A SURGE in the optimism of senior corporate executives about the UK economy is failing to translate into more appetite for M&A, with less than a third of executives planning to buy a company this year, a survey has found.
Sentiment over the last six months has boomed across British boardrooms, with 58 per cent now saying that the outlook for the global economy is improving, compared to just 18 per cent who said so in October 2012.
Despite a huge increase in M&A activity in the US, more risk aversion and a dampened push for growth in the UK means about one in three expect to make an acquisition over the next year, down from a high of 52 per cent in October 2011, the figures from Ernst & Young (EY) show.
“What we are seeing is a ‘confidence paradox’ with planned activity contradicting expectations,” Jon Hughes, head of E&Y UK transaction advisory services practice said. “In the past few years, M&A volumes have de-coupled from historical indicators of deal activity – there are signs of improvement but caution remains.”

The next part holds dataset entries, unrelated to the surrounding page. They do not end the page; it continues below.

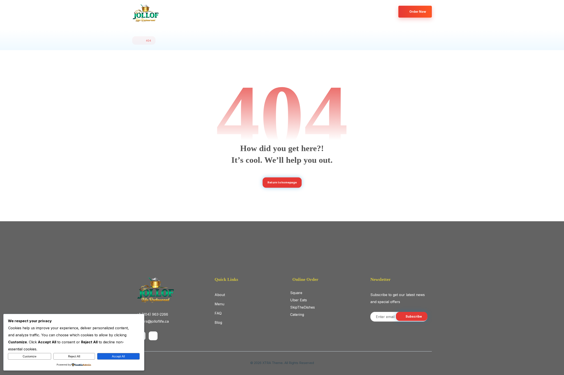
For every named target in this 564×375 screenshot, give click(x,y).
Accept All (118, 356)
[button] (375, 11)
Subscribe (414, 316)
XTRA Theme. (273, 363)
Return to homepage (282, 182)
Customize (29, 356)
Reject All (74, 356)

Figures released by Thomson Reuters last week showed worldwide M&A activity currently stands at about $650bn (£426.7bn), thanks to a spate of US mega deals including the proposed acquisition by cable network Dish of phone company Sprint Nextel.

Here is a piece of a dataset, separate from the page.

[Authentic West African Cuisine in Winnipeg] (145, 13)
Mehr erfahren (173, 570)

Despite about 60 per cent of UK executives polled believing the UK economy will grow between one and three per cent over the next year, a lower level believe there was a likelihood of closing an acquisition compared to six months ago, down to 25 per cent from 28 per cent.

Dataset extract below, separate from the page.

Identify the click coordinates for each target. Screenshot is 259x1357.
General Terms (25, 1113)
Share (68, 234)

One reason is price. Almost half believe the price of M&A assets will rise over the next year. Another is risk, with the report – which polled 1,600 executives – finding 35 per cent thought purchase price multiples were too high, compared to 18 per cent in October 2012.
While appetite to snap up firms is buoyant in the car industry, financial services and utility companies exhibited some of the lowest levels of interest in doing a deal, with just 15 per cent and 14 per cent respectively.